%%

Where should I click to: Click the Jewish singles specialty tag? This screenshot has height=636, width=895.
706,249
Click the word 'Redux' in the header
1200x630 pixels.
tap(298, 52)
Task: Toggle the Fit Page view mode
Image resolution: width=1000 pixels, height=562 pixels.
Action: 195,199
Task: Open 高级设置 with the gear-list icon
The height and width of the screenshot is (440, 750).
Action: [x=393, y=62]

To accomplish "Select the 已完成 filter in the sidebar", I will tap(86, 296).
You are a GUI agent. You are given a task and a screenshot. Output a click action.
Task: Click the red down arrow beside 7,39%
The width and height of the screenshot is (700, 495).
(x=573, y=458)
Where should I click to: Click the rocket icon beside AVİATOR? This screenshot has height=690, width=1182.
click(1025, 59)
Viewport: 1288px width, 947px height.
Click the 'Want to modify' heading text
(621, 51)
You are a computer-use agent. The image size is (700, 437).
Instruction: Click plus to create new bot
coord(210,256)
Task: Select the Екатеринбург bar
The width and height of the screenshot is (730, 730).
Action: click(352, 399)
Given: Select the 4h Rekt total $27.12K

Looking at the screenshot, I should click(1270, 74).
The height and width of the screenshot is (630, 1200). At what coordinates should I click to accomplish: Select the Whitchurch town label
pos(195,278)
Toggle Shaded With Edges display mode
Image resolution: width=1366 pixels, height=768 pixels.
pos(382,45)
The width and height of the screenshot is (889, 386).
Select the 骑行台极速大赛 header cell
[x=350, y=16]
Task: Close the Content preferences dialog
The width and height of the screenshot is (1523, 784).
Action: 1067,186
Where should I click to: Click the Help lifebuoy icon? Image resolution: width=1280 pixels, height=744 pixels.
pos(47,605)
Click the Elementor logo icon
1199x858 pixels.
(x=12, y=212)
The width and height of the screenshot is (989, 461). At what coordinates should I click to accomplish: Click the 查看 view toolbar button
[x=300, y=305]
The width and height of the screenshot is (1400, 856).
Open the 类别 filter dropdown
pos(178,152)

%%

Within this listing, how many lines hold "agent"? Give the number alone.

2